ラッパー、2パックの46歳の誕生日、6月16日に、とうとう映画「オール・アイズ・オン・ミー」が公開されることになりました。
以前、H2N (Harlem2Nippon) でお伝えしたように(リンク)、監督やキャストが何度も変わり、本当にパックの伝記映画が完成されるのだろうか、と懸念されていましたが、晴れてリリースに漕ぎつけました。
今のところ、レビューも評価がよく、注目の的です。
ただ、私個人としては、不安な点がふたつあります。
まず、監督のベニ―・ブーンでは力量不足なのではないか……,心配です。
ベニ―・ブーンはフィラデルフィアの出身で、本人もラッパーだったことがあるほどのヒップホップ好き。地元のフィリーのテンプル大学卒業後、当時のトップのミュージック・ビデオ監督だったハイプ・ウィリアムズや、ポール・ハンターなどのインターンをして業界へ入るきっかけをつかみました。これまで、ナズの “Made You Look,” シアラのデビュー曲“Goodies,” その他、キーシャ・コール、ニッキ・ミナージ等200本を超えるPVを制作しています。
数はこなしているのですが、傑作と呼べる作品が思い浮かばないのです。2009年に「Next Day Air」というコメディ映画で映画監督としてのスタートを切りましたが、レビューもあまり芳しくなかったようです。ベニ―の前に名前が挙がっていた、ジョン・シングルトン監督の指揮のものとにこの映画が製作されることを願っていた私としては、ちょっと不満です。シングルトン監督が抜擢した2パック役のマーク・ローズが主役のバージョンを見たかった……..。
もう一つの要因はキャストです。
主役のディミートリウス・シップ・ジュニアDemetrius Shipp Jrが、顔は2パックに似ているのですが、トレーラーを見る限りでは存在感があまりなく、カリスマ性に欠けるような気がします。本人も、「人からパックに似てると言われ、友人の薦めでオーディションに応募した。特に俳優になりたかったわけじゃない。」と言っているように、演技力はどうも期待できそうもないのです。父親が、元デスロウのプロデューサーだったとかで、メディアが「2パックの再来」、みたいな煽り方をしているのも気になります。

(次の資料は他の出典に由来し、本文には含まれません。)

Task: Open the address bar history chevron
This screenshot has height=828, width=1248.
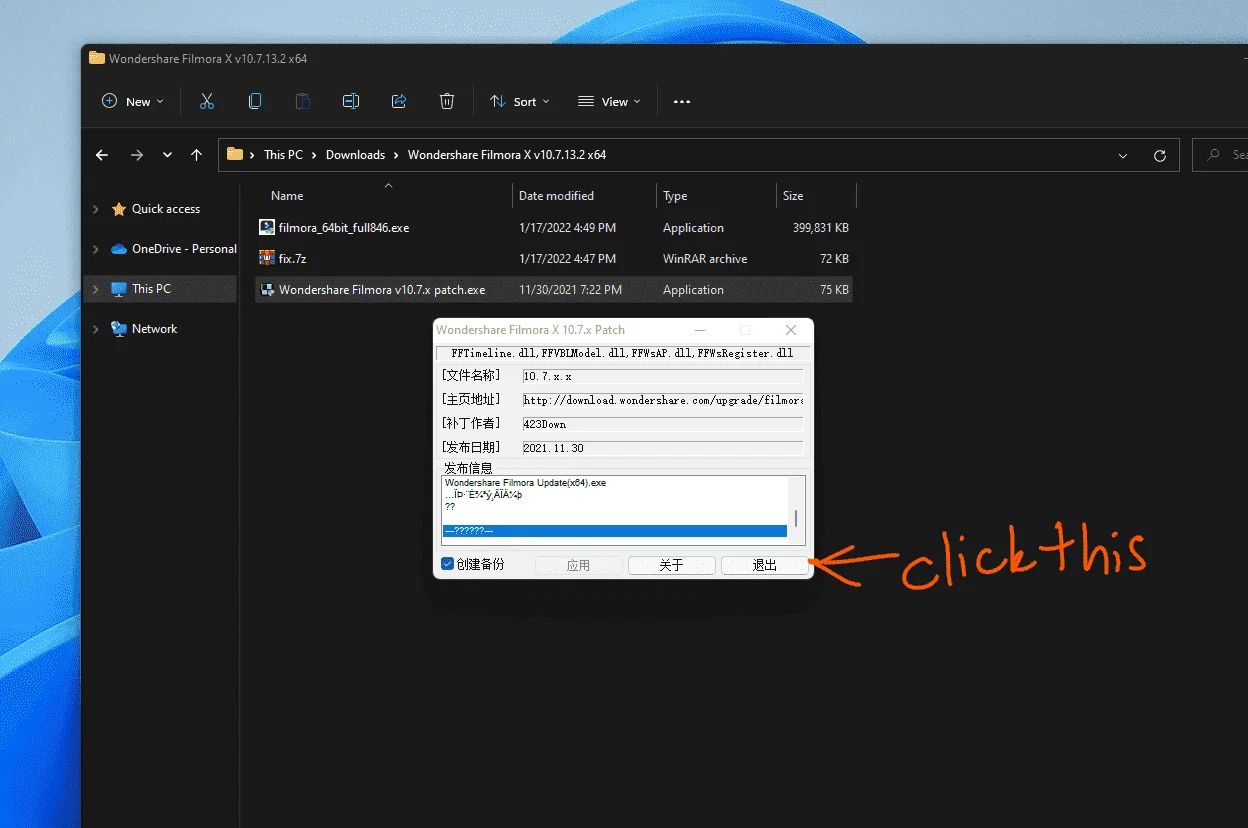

1990年代のヒップホップ界の二大勢力と言われていたのが、NYを代表するイースト・コーストと、カリ(Cali – California)の名で親しまれているウエスト・コーストです。カリ代表の2パックのライバルと目されていたのが、イースト・コースト代表、ブルックリン出身のノートリアス・B.I.G.(ビギー)でした。この映画に登場するビギー役は、2009年のビギーのドキュメンタリー映画「ノートリアス」で主役を演じて絶賛された、ラッパーのジャマール・ウーラード(Jamal Woolard)が演じているのでこちらは大丈夫そう。
今でも大人気のレジェンド、「2パック」初の伝記映画、「All Eyez On Me」はヒップホップ・ファン必見の作品。私もリリース初日に見に行く予定です。おってH2Nの紙面で取り上げますのでお楽しみに!